(Given entries):
--------------------
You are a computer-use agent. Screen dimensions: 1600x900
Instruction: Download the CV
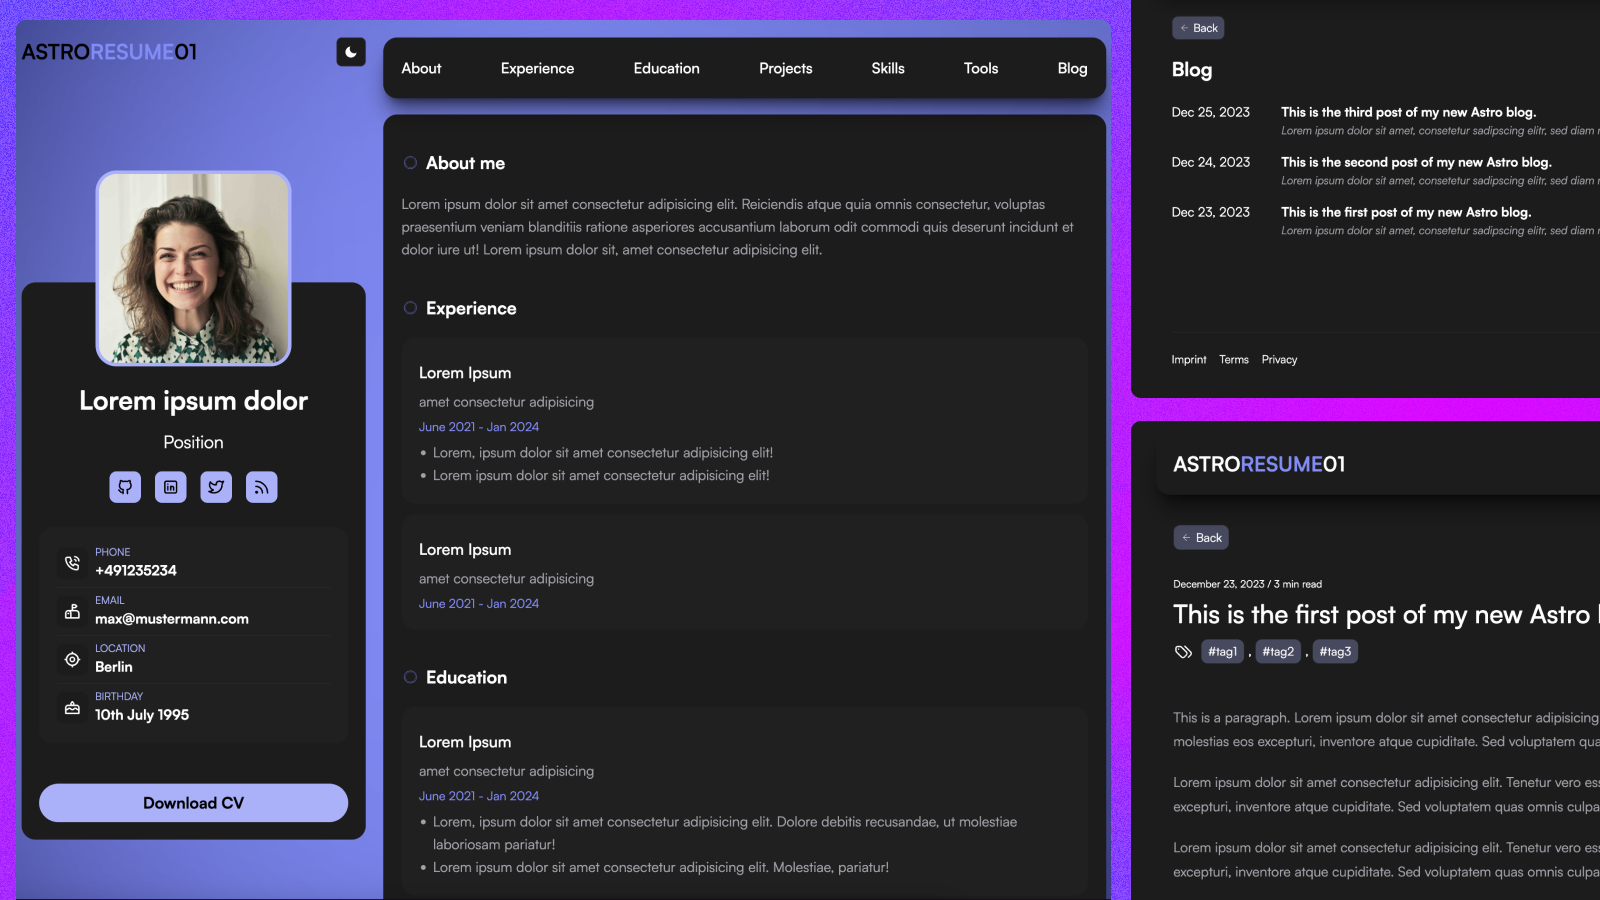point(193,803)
--------------------
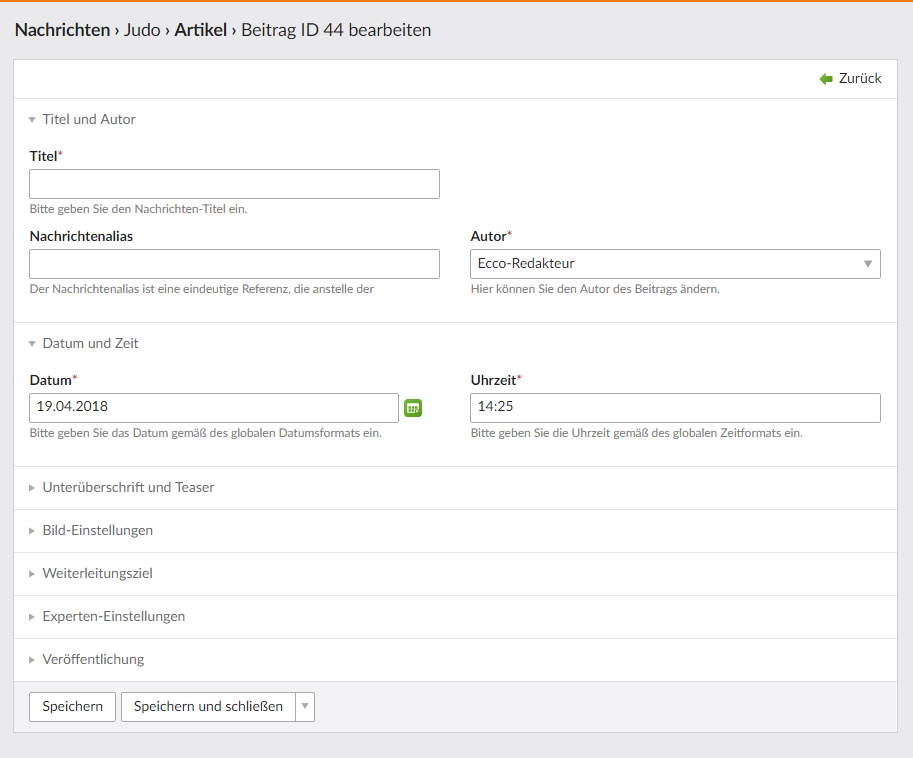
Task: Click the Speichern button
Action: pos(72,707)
--------------------
(What is required): Scale everything from the line containing "You are a computer-use" down to the line containing "point(193,803)", both ends included. Repeat each of those lines in full with the pictures left out, multiplying every coordinate in the answers by 1.1 and rounding to whole numbers, with halves rounded up.

(Output of the exercise):
You are a computer-use agent. Screen dimensions: 1600x900
Instruction: Download the CV
point(212,883)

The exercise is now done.